● INPUT RECORDS:
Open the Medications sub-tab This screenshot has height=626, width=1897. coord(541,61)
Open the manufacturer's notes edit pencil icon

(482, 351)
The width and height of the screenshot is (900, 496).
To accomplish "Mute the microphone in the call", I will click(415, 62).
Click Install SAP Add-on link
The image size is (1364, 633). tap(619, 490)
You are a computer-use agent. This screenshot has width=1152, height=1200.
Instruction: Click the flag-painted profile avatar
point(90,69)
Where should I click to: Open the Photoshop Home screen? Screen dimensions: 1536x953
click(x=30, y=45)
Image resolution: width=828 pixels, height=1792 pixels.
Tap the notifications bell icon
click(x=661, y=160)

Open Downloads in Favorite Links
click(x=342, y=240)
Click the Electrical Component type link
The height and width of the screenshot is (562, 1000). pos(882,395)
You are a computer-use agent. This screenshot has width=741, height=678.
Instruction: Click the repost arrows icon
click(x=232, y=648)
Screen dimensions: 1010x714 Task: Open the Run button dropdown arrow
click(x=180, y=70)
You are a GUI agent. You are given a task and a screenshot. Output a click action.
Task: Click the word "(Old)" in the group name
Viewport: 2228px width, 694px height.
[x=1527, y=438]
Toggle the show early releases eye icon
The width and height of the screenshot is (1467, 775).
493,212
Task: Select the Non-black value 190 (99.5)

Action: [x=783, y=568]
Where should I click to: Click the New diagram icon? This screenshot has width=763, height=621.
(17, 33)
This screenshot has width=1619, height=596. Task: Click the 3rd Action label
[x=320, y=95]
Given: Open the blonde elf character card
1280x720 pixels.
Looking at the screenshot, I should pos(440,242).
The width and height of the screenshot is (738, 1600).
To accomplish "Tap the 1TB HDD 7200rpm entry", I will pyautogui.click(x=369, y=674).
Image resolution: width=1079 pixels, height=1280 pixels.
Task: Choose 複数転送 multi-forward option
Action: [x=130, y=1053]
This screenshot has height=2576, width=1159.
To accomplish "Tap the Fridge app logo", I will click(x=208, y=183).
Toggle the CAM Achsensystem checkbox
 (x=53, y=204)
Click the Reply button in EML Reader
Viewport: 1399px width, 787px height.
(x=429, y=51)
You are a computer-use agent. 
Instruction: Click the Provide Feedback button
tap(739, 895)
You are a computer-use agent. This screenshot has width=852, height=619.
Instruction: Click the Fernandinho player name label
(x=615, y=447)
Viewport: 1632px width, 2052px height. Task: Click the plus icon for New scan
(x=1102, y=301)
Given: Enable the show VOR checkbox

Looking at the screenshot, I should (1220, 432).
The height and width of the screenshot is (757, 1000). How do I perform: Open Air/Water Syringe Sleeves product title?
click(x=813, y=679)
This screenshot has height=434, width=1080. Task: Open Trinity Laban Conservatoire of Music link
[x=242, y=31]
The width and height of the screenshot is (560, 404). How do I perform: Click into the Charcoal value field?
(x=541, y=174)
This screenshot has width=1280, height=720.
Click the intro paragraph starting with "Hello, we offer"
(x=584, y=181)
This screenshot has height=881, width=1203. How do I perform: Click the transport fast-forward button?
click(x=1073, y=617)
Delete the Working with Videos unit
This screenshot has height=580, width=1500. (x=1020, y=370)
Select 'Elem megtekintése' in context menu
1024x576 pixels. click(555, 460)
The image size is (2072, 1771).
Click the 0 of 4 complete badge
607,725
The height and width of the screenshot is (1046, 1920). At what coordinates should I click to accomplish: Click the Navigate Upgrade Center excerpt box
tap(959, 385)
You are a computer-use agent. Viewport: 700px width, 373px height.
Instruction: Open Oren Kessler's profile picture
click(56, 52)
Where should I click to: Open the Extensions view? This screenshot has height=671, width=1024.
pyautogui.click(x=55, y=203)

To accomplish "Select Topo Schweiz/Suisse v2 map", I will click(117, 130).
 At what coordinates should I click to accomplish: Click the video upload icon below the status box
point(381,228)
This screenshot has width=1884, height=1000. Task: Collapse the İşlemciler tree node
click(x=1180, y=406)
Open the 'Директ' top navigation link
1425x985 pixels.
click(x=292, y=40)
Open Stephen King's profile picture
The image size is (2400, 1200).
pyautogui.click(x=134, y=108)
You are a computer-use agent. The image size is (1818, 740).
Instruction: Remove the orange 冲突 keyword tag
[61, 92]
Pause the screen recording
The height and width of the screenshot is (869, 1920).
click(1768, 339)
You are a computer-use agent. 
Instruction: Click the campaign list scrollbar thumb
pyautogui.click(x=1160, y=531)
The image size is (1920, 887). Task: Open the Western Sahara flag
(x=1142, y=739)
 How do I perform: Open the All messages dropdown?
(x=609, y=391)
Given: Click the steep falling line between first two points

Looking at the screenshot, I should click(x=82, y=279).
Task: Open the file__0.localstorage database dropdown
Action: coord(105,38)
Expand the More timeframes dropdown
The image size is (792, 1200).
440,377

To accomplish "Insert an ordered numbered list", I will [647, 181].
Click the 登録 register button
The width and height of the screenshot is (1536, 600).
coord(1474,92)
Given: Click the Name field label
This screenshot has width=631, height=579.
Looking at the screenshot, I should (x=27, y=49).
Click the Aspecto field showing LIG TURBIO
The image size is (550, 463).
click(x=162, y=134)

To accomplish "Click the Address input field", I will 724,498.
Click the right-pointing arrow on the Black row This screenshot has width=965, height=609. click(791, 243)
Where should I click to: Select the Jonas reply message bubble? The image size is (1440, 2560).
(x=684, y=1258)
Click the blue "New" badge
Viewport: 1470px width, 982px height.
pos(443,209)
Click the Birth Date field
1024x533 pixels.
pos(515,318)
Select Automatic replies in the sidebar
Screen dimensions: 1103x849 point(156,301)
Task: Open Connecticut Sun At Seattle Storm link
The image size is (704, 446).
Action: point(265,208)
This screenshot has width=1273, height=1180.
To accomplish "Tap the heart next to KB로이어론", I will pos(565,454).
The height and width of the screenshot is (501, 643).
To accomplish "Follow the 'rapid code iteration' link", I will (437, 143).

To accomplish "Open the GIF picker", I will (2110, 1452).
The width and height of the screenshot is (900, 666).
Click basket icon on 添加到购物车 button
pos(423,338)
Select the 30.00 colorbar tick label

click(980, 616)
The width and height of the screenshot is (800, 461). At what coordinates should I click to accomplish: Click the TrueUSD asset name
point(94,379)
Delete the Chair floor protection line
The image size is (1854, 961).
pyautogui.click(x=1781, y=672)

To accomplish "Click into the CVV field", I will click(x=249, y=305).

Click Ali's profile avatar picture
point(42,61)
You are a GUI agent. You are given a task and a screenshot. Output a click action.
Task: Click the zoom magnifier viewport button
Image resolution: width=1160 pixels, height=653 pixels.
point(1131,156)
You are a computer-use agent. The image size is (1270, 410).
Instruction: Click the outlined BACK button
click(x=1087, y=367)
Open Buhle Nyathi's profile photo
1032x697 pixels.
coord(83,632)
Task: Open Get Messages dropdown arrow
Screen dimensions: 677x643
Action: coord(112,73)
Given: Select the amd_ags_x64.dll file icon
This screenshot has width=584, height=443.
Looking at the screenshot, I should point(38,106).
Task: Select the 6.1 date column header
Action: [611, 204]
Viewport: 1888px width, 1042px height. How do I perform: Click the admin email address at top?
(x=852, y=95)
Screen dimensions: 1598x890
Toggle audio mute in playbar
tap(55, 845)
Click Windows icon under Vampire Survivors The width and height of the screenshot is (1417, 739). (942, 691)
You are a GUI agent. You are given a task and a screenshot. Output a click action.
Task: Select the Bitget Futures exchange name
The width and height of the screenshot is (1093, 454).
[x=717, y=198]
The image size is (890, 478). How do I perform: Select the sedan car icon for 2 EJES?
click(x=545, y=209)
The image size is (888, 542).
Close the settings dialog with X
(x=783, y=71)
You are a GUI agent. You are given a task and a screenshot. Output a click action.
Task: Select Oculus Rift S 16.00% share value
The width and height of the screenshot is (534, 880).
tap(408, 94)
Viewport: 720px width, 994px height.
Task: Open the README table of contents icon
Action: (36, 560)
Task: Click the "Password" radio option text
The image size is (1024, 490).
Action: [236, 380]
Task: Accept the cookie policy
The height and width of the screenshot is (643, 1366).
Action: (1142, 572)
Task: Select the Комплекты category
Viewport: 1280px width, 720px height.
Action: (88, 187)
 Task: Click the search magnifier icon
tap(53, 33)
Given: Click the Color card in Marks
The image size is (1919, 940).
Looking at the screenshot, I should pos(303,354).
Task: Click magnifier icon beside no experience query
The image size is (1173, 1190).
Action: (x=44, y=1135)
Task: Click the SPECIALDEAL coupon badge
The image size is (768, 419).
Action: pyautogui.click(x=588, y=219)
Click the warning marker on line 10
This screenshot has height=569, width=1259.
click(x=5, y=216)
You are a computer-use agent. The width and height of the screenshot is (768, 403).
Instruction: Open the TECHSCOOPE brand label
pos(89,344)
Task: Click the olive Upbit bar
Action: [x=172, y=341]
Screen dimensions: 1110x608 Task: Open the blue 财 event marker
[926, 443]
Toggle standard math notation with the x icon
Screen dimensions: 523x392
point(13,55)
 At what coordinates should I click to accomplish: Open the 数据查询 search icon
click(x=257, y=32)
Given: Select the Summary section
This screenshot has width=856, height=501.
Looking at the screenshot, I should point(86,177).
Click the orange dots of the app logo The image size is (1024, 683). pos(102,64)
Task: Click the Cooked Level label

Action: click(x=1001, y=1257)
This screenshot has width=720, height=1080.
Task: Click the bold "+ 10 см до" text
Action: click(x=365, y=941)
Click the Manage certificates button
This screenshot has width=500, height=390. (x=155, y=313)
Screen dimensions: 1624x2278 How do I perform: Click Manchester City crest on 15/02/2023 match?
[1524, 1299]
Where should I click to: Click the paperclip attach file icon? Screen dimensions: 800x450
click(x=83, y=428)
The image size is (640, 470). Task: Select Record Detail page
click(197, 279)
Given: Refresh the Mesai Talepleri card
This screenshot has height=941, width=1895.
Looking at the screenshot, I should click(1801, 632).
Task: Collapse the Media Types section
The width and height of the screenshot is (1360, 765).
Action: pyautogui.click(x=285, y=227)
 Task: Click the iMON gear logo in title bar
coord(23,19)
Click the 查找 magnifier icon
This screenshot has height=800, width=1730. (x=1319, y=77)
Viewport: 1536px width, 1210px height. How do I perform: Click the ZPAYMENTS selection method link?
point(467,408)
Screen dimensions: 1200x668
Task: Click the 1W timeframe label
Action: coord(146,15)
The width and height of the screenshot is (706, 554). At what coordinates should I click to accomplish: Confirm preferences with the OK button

● TASK ITEM:
Everything above from the line containing "This screenshot has width=1619, height=596." through the line containing "The width and height of the screenshot is (738, 1600)." must be copied exactly. Nothing outside that range belongs in the answer.

● RESULT:
This screenshot has width=1619, height=596. Task: Click the 3rd Action label
[x=320, y=95]
Given: Open the blonde elf character card
1280x720 pixels.
Looking at the screenshot, I should pos(440,242).
The width and height of the screenshot is (738, 1600).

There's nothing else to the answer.